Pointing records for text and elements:
********************

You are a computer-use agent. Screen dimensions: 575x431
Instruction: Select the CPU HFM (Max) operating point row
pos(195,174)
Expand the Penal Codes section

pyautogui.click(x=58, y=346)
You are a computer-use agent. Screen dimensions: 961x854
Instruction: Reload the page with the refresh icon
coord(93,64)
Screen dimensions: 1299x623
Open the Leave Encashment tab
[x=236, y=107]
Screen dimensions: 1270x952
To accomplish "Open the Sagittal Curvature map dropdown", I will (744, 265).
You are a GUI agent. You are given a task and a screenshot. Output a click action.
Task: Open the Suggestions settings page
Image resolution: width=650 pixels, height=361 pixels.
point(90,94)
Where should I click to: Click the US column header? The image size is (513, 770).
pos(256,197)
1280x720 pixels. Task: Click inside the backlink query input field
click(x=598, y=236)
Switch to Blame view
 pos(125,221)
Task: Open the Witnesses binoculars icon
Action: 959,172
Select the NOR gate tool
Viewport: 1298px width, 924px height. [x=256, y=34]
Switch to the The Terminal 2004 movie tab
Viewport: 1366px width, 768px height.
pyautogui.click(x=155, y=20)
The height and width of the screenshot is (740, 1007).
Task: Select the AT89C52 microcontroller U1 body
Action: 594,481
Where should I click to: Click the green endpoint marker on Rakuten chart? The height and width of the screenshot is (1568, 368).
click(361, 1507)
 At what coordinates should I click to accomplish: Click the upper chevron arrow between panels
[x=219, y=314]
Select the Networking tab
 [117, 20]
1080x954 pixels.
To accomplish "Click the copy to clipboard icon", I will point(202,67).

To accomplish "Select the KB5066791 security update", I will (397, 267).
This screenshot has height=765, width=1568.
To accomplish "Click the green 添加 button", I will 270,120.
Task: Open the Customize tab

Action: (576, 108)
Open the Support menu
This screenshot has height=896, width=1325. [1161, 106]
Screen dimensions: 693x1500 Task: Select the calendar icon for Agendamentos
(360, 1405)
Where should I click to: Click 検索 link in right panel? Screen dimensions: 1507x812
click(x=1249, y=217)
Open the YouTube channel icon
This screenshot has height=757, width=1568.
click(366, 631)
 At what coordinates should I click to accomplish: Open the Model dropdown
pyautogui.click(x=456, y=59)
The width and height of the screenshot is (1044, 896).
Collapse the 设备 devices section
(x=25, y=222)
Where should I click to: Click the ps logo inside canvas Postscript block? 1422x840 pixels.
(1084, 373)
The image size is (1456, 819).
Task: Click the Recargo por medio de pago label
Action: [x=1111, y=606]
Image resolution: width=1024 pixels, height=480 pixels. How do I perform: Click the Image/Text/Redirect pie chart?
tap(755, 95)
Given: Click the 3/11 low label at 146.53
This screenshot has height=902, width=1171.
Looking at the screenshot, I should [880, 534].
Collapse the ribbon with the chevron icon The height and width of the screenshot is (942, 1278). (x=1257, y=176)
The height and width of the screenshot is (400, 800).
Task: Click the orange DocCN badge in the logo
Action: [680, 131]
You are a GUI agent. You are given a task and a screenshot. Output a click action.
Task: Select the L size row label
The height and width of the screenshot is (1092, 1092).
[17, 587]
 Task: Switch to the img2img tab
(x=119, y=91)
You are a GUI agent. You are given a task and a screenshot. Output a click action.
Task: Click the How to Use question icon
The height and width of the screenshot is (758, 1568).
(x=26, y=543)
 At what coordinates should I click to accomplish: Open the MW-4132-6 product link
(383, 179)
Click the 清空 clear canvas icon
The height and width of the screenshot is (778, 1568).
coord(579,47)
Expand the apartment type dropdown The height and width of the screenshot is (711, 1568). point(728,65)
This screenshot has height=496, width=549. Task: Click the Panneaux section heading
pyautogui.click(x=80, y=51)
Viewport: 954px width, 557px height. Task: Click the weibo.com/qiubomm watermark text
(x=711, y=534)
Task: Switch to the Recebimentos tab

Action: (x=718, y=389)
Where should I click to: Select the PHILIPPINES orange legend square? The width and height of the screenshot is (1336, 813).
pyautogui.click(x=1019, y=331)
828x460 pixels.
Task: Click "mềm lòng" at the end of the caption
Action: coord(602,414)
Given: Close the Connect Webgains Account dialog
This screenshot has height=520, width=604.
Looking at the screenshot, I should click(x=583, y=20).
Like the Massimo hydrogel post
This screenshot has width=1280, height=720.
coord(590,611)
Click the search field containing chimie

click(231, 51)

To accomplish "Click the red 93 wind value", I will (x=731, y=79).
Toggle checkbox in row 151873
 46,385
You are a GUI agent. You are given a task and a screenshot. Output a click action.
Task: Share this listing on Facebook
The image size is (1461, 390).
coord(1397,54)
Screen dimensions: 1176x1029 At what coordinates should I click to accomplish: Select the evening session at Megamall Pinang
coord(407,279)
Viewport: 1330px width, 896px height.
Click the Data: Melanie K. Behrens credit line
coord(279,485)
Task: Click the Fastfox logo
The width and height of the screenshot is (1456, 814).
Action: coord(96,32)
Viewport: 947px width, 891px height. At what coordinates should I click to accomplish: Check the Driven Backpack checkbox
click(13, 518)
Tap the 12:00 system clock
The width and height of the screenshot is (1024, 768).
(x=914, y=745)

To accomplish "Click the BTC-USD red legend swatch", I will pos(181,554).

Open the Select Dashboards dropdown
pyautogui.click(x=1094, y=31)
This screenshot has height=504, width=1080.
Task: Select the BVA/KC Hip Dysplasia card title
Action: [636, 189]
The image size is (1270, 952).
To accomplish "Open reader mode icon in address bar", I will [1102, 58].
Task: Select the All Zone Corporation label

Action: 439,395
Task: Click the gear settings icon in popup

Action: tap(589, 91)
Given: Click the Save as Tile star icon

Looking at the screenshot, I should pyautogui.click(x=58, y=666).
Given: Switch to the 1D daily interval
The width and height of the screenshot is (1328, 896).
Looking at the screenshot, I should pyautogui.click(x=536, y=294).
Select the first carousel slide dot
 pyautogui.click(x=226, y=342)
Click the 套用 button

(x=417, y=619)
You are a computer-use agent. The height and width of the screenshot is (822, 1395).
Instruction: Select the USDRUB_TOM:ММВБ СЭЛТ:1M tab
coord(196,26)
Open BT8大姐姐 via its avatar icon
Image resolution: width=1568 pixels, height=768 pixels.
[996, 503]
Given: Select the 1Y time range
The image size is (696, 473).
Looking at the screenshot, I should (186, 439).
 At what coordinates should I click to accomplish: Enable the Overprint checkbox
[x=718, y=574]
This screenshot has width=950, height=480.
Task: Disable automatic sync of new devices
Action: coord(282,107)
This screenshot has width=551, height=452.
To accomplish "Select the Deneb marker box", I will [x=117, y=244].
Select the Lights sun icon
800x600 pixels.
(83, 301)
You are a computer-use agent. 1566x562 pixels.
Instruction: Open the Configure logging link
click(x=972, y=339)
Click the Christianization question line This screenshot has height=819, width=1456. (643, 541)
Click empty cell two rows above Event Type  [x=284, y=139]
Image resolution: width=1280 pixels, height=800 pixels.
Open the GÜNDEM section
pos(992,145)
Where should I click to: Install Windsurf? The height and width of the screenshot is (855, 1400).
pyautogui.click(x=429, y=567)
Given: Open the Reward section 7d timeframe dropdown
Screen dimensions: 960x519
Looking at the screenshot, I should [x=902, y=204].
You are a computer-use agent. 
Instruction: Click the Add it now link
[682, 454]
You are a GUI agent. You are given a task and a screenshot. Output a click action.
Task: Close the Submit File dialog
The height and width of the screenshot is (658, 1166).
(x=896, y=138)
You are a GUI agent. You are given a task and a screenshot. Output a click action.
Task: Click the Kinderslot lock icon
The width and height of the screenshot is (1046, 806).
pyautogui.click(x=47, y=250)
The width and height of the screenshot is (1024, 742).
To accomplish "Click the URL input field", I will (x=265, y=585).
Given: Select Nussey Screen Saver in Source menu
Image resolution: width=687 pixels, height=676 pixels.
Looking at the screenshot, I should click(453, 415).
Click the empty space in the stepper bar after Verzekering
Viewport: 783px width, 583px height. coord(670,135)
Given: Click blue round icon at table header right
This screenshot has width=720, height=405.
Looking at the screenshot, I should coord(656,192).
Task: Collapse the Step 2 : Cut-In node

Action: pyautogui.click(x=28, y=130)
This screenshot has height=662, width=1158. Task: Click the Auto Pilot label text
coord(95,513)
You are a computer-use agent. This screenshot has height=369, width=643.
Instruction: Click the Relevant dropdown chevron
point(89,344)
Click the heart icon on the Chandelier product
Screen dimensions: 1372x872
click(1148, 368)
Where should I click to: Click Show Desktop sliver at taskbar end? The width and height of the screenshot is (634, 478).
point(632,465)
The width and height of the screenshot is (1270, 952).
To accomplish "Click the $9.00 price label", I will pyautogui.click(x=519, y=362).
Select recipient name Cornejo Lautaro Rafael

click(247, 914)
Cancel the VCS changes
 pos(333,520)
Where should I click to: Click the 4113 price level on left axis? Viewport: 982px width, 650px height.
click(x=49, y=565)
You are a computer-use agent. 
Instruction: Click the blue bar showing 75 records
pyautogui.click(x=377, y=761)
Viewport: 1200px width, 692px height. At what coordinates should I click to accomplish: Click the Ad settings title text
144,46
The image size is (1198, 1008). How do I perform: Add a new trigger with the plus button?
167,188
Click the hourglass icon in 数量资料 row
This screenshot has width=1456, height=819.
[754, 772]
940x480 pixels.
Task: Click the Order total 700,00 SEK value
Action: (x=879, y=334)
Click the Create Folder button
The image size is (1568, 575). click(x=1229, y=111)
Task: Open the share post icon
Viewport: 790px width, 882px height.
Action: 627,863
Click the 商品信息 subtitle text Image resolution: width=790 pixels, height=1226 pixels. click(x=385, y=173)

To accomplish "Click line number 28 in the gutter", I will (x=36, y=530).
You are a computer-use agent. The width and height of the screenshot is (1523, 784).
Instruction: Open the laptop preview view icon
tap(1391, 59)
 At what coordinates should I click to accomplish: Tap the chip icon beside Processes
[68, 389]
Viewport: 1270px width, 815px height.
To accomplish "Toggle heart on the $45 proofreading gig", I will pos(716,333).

********************

● DO THIS
Please retype everything from the line containing "Where should I click to: Click Show" down to the line containing "will (x=36, y=530).", with both of those lines included and nothing changed.

● FINAL RESULT
Where should I click to: Click Show Desktop sliver at taskbar end? The width and height of the screenshot is (634, 478).
point(632,465)
The width and height of the screenshot is (1270, 952).
To accomplish "Click the $9.00 price label", I will pyautogui.click(x=519, y=362).
Select recipient name Cornejo Lautaro Rafael

click(247, 914)
Cancel the VCS changes
 pos(333,520)
Where should I click to: Click the 4113 price level on left axis? Viewport: 982px width, 650px height.
click(x=49, y=565)
You are a computer-use agent. 
Instruction: Click the blue bar showing 75 records
pyautogui.click(x=377, y=761)
Viewport: 1200px width, 692px height. At what coordinates should I click to accomplish: Click the Ad settings title text
144,46
The image size is (1198, 1008). How do I perform: Add a new trigger with the plus button?
167,188
Click the hourglass icon in 数量资料 row
This screenshot has width=1456, height=819.
[754, 772]
940x480 pixels.
Task: Click the Order total 700,00 SEK value
Action: (x=879, y=334)
Click the Create Folder button
The image size is (1568, 575). click(x=1229, y=111)
Task: Open the share post icon
Viewport: 790px width, 882px height.
Action: 627,863
Click the 商品信息 subtitle text Image resolution: width=790 pixels, height=1226 pixels. click(x=385, y=173)

To accomplish "Click line number 28 in the gutter", I will (x=36, y=530).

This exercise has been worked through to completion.